Kitapları orijinal adıyla da Türkçe adlarıyla da yazmıyorum, sadece okuduğum dilde yazabiliyorum. Sartre denen muhteşem adamın geri kalan öykü, oyun, felsefi, politik eserleri bir tarafa kalsın, bu dört kitabı yazabilmek yeterli olurdu. The Roads to Freedom adını koyduğu üçlemenin ilkinde (The Age of Reason) kendinden esinlenip Mathieu adlı bir karakter yaratan yazar, gidip aynı karakteri üçlemenin son kitabında (Troubled Sleep) İkinci Dünya Savaşı’ında öldürebiliyor. Kendini sürekli yaratmak ve acımasızca öldürebilecek cesareti gösterebilmek... yazmak, üretmek ve hatta solumanın amacı bu olmalı kanaatindeyim ve Sartre’ın bu cesaretini içine alabilecek bir kitap yazmayı filan da geçtim, o enerjiyle yaşayabilmek dahi bana kafi gelirdi. İçindeki iniş ve çıkışlarla sürekli harcanmayı da göze alıp, karşındaki her neyse ona meydan okuyabilmek ve rezil olmaktan korkmadan, “başkasını” suçlamadan, bir büyük Öteki’ne asla dayanmadan, itaat etmeden yazılan, yapılan, üretilen her bir kırıntı değerlidir çünkü.

Ben de pası Proleter Palas’a ve Zeynep’e atmış olayım.

Lal

Yazıyorum, siliyorum, yazıyorum, siliyorum. Şu Yaşar Nuri beyin sekreteri Şahane hanımın muhteşem cep telefonu mesajı kadar olsun sevgi pıtırcığı cümleler kuramıyorum:

“Tıraştayken dudaklarımı köpük yapmanı özledim.”

"and you want to travel blind..."

Özgürlük dediğin bir yol, sahipsiz kaldığın, temelsiz, köksüz. Aklına takılan bir mesele hakkında düşünürken, yorgun düşüp uykuya daldığın bir düş. Tam uykudan uyandığında sap gibi kaldığın ara basamak.

Birinin sorduğu soruya, kafanı sallayıp cevap verirken yüzünde beliren anlık sırıtış. Sensiz bir gülüş. Sensiz bir boyun. Sensiz bir dünya. Alis'in o gıcık kedisi işte özgürlük.

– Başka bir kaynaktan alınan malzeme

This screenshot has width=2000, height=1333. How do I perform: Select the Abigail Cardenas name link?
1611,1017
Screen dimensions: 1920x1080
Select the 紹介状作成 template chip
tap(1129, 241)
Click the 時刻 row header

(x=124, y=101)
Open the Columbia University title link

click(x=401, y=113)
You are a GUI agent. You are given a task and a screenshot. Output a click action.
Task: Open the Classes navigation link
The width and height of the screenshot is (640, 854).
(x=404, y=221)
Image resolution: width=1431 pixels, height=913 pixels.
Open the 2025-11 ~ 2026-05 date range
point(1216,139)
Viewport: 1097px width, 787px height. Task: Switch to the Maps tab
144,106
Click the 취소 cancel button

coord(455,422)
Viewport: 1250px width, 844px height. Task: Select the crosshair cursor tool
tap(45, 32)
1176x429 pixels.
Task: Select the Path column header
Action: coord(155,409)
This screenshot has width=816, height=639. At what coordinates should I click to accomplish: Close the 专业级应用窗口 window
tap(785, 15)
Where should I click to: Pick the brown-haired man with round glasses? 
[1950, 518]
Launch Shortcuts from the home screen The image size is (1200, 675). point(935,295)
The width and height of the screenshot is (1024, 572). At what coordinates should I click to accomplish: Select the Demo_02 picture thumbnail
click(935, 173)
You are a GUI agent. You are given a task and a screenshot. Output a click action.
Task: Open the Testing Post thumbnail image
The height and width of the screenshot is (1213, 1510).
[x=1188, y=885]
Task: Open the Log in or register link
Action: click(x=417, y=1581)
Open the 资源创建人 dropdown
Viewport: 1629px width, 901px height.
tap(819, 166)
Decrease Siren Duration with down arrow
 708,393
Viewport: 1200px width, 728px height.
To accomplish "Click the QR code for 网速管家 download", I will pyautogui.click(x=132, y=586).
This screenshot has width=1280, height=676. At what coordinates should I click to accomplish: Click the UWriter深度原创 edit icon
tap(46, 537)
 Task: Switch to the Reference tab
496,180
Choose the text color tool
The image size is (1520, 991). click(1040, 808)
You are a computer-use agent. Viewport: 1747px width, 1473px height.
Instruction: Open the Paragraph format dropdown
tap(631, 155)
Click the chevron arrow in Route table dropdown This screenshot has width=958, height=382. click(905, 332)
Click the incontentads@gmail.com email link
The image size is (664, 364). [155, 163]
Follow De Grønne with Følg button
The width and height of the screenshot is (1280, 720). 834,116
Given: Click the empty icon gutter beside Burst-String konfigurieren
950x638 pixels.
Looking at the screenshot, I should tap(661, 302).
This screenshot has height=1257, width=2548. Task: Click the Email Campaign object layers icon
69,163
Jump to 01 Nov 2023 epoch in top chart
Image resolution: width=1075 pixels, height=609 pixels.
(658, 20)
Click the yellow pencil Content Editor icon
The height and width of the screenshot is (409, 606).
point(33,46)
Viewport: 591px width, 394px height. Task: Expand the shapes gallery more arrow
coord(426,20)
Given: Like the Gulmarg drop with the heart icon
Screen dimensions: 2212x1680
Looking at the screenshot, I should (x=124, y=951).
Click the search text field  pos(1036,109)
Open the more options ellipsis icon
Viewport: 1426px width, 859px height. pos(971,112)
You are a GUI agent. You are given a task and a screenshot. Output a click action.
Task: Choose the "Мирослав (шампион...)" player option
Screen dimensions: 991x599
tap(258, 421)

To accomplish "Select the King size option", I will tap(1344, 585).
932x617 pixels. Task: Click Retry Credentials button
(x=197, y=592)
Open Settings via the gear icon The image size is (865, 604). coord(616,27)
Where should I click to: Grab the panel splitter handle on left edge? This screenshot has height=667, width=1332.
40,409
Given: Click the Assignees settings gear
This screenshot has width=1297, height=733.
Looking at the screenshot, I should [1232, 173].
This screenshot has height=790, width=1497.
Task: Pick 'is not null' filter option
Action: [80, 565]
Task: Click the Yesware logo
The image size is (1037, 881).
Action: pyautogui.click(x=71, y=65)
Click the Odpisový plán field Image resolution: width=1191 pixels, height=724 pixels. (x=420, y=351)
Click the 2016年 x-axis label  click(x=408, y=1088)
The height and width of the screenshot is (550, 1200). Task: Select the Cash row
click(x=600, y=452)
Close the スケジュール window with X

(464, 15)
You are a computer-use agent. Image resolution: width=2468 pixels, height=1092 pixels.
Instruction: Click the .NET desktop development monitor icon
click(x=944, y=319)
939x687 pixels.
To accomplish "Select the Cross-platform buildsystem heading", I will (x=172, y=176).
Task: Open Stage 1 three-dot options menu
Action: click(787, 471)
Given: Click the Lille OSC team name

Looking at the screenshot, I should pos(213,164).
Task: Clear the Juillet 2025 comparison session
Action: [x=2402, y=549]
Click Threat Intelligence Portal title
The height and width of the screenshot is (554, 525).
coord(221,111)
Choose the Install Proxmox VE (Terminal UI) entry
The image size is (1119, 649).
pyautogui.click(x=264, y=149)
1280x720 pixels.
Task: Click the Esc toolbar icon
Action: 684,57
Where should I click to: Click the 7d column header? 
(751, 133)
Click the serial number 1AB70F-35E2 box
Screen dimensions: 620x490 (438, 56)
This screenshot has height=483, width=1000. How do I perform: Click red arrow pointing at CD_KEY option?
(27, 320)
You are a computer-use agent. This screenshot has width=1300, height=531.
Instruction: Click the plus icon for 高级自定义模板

Ancak elimizdeki herşeyi kaybettiğimizde kendimizi bulabileceğimiz, kendimizi yoklukta aradığımız bir düş. Bunu ancak düşçüler anlar. Rüya sonrası uyanamayanlar. Her bir adımda bir bilinmeyene çarparak zenginleşecegi umudu ve dürtüsüyle soluk alabilenler. Bu susuzlukta boyuna kürek sallayanlar. Bir sözcüğe aklını takıp çıldıranlar. Acıya, ayrılığa, kahrolmaya gülenler.

Paranoya aslında herşey. Kendinden asla emin olamama. Kendinle asla çakışamama. Asla dediğine inanmama. Ama günü gelince kendinden çok ötekine inanabilme. Yağmur yağınca etrafına çamur sıçratabilme, arkadaşın sosisli yerken kurşun kalemin sıfırnoktayedimilimetrelik ucunu sosisin ortasına batırıp gıcıklığın üst mertebelerine erişebilme, o an arkadaşın yüzünü buruştururken, birden üstünüzden bir ütü geçmişçesine dakkalarca histerik histerik gülebilme birlikte. Birlikte, aslında bir parodi herşey.

ground zero

"Geleceğim bazen, uykudayken sen
Beklenmedik uzak bir konuk gibi
Sokakta bir başıma koyma beni
Kapıyı sürgüleme üstümden"

diyormuş Bulgar şair, kurşuna dizilmeden önce karısına yazdığı şiirde. Yıllar yıllar önce Grup Ekin'den duymuştum... O zaman severek dinlerdim bu sözleri... İster duygusuz diyin, ister başka şey, keyfiniz bilir ama işte şimdi o etkiyi hiç alamıyorum.

Artık sadece her'şey'in değil ama aynı zamanda her'kimse'nin markalaştığı, ticarileştiği, satıldığı, kiralandığı, pazarlandığı bu zamanlarda şairin bunları yazmaya hakkı var mıdır?

Sokakta bir başına bırakılmışız işte, bunu kabul ederek başlasak herşeye, sıfır noktasından?